Axel Vervoordt, El Anatsui, and Boris Vervoordt Courtesy Axel Vervoordt
Axel Vervoordt, El Anatsui, and Boris Vervoordt Courtesy Axel Vervoordt.

When the 56th Venice Biennale opens in just over three week’s time, the Golden Lion for Lifetime Achievement will go to Ghanaian artist El Anatsui, whose shimmering, chainmail-like wall relief sculptures, crafted from old liquor bottle caps pieced together with copper wire, became an international sensation following the 2007 edition of the international art exhibition, curated by Robert Storr.

El Anatsui was chosen by the Biennale’s board of directors based on the recommendation of this year’s curator, Okwui Enwezor.

In a statement announcing El Anatsui‘s selection, Paolo Baratta, the board’s chair, called him “perhaps the most significant living African artist working on the continent today,” noting that “the Golden Lion Award acknowledges not just his recent successes internationally, but also his artistic influence among two generations of artists working in West Africa. It is also an acknowledgment of the sustained, crucial work he has done as an artist, mentor and teacher for the past 45 years.”

Susanne Ghez, former longtime executive director and chief curator of the Renaissance Society at the University of Chicago, will also be recognized with the Special Golden Lion for Services to the Arts. A statement announcing the award praised Ghez as “undeniably one of the most distinguished personalities in international contemporary art.” She is currently an adjunct curator at the Art Institute of Chicago.

El Anatsui, In the World, But don’t know the World? (2009), private collection.
Photo: Jonathan Greet, courtesy October Gallery, London.

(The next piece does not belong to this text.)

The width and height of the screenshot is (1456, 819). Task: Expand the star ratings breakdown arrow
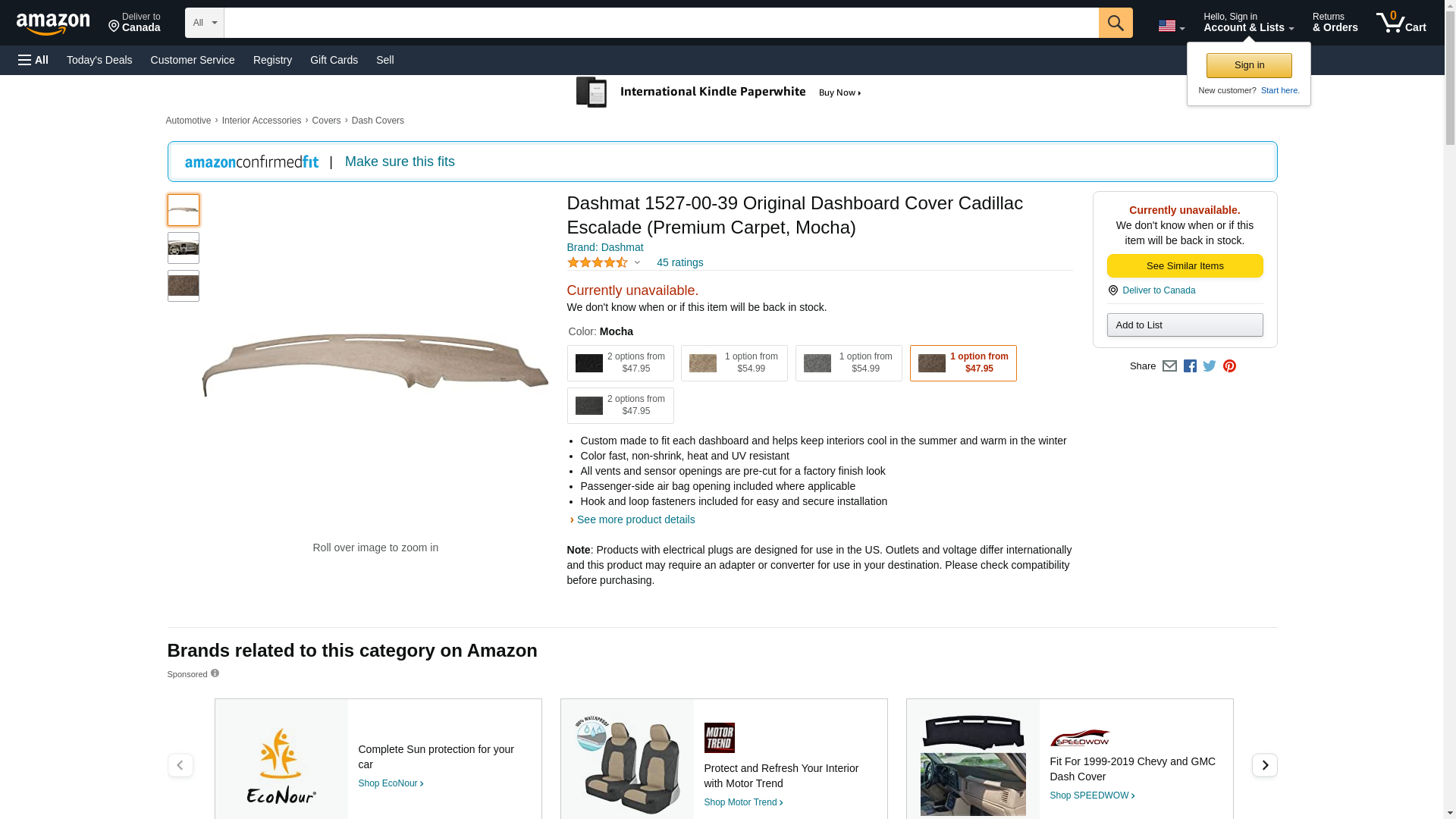point(637,263)
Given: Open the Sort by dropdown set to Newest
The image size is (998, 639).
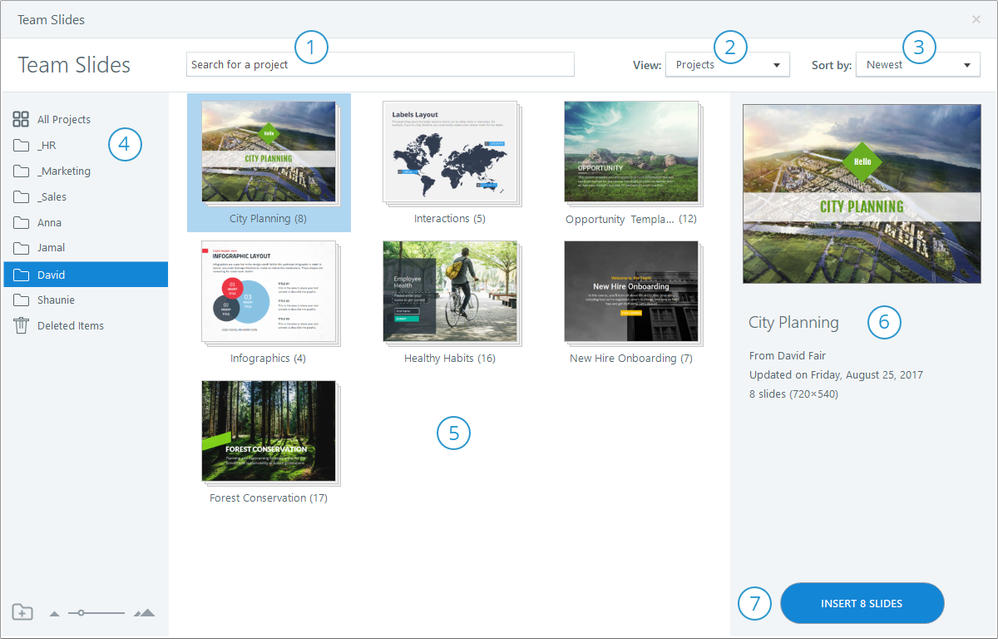Looking at the screenshot, I should pyautogui.click(x=918, y=65).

Additional Golden Lion awards based on the work in the international exhibition, “All the World’s Futures,” curated by Enwezor, will be selected by a jury comprising Museum of Contemporary Art Chicago curator Naomi Beckwith, Museum der Moderne Salzburg director Sabine Breitwieser, 21er Haus Vienna chief curator Mario Codognato, writer and curator Ranjit Hoskote, and former Gwangju Biennale Foundation director Yongwoo Lee.

El Anatsui is represented by London’s October Gallery and New York’s Jack Shainman Gallery, which hosted a solo show of his work late this past year, and is opening another El Anatsui survey at its year-old the School location in Kinderhook, New York, on May 17.

A retrospective on the artist, “Gravity and Grace: Monumental Works by El Anatsui,” appeared at the Brooklyn Museum in 2013. In 2014 El Anatsui became the first honorary academician at London’s Royal Academy from Africa.

The Golden Lion Award will be presented at a ceremony on May 9, 2015, the opening day of the 56th Venice Biennale.